His changes to the catechism are an extension of this emphasis on mercy. The new text begins by spelling out the church’s past rationale for capital punishment: “Recourse to the death penalty on the part of legitimate authority, following a fair trial, was long considered an appropriate response to the gravity of certain crimes and an acceptable, albeit extreme, means of safeguarding the common good.”
It then states that this old reasoning is flawed, because “the dignity of the person is not lost even after the commission of very serious crimes.” It adds: “More effective systems of detention have been developed, which ensure the due protection of citizens but, at the same time, do not definitively deprive the guilty of the possibility of redemption.”
The teaching concludes: “[T]he death penalty is inadmissible because it is an attack on the inviolability and dignity of the person and [the church] works with determination for its abolition worldwide.”
Francis did not make a radical break with the teachings of his predecessors. Rather, he did away with the idea that there is that “very rare” instance in which the execution of a criminal is sanctioned. Whatever their misdeeds, a criminal remains a person — and therefore capable of remorse, a conversion of heart and redemption.

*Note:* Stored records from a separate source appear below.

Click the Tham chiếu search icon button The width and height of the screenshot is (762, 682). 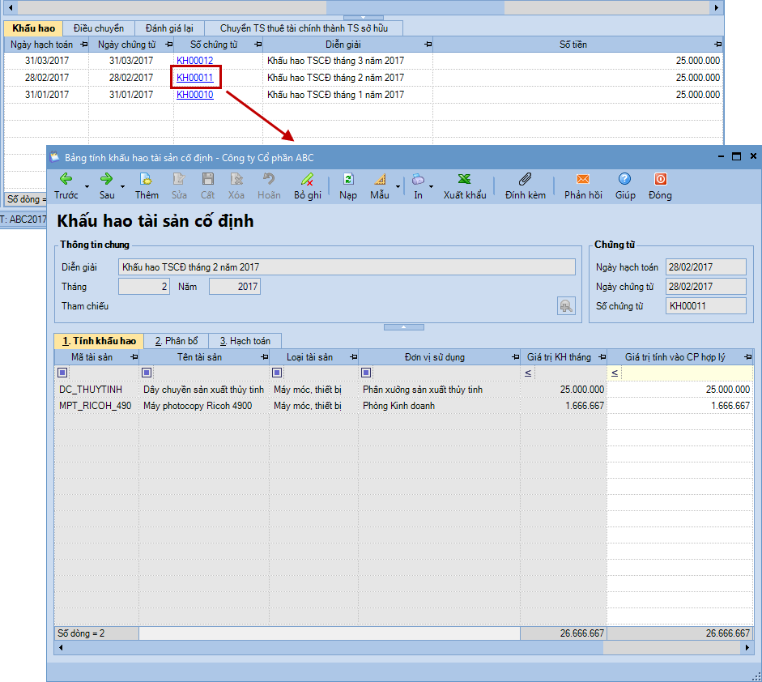[x=565, y=305]
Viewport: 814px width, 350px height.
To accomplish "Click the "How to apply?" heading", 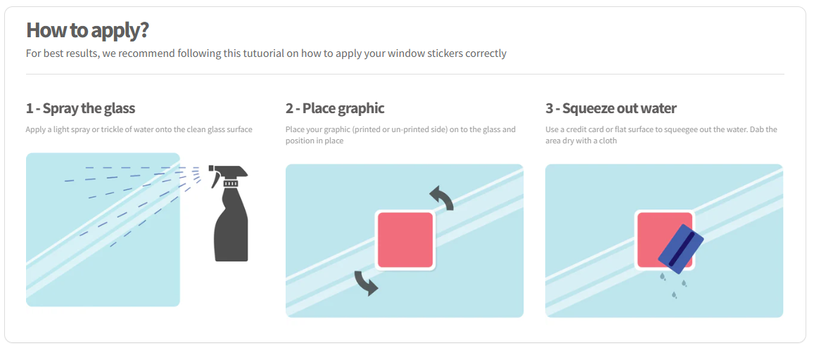I will click(87, 30).
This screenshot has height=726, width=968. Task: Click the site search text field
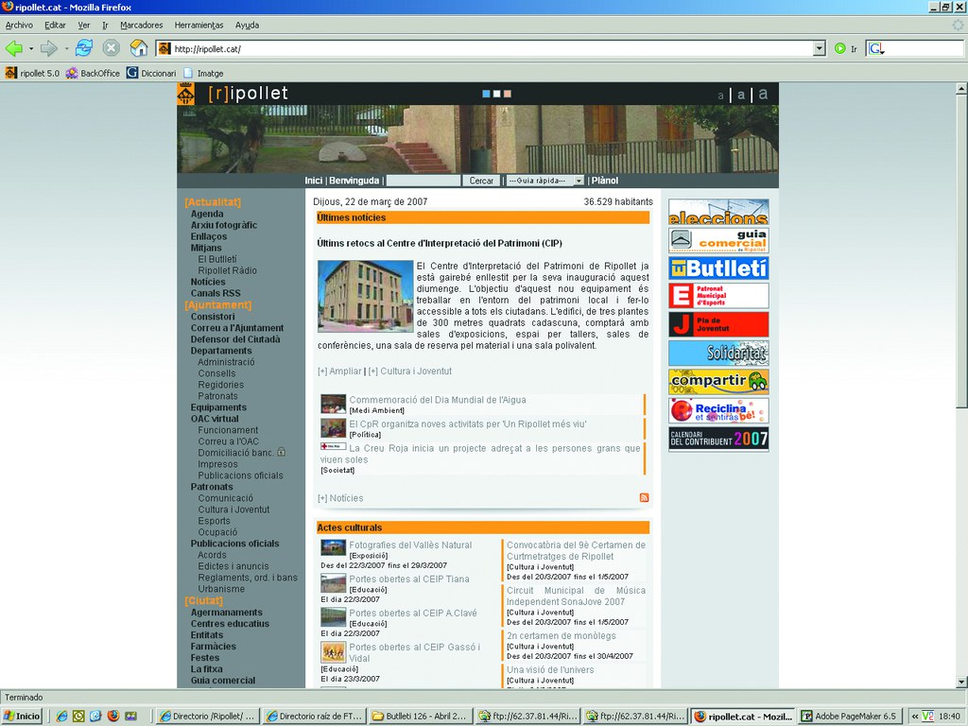click(x=423, y=181)
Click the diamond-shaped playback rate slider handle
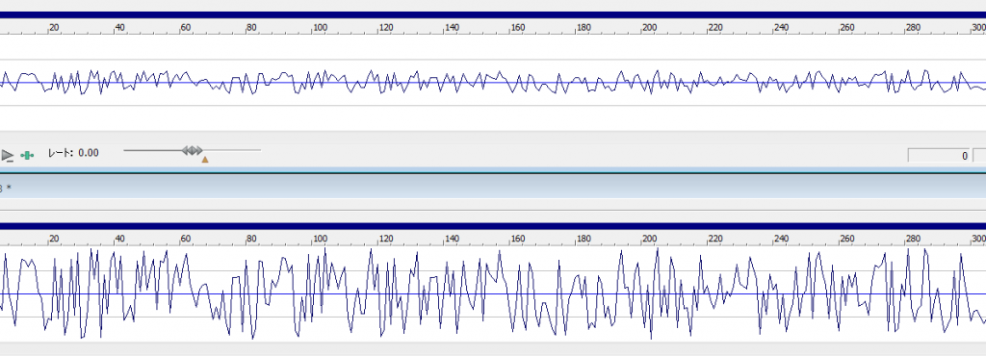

The church’s position is now consistent with the global movement to abolish the death penalty. More than 140 countries have eliminated it or stopped executions by legal or de facto moratoriums. The countries that do continue to allow the practice — including Saudi Arabia, Iran, North Korea and, yes, the United States — are exceptions.
Capital punishment is not justice. It is a vendetta, one that makes killers of those who inflict it. By eliminating the death penalty, Pope Francis has set a standard for Catholics and the rest of the world, offering a model for justice that is tempered by mercy, always and in every instance.
Mario Marazziti is the author of “13 Ways of Looking at the Death Penalty” and coordinator of the global anti-death penalty campaign of the Community of Sant’Egidio, a Catholic organization in Rome.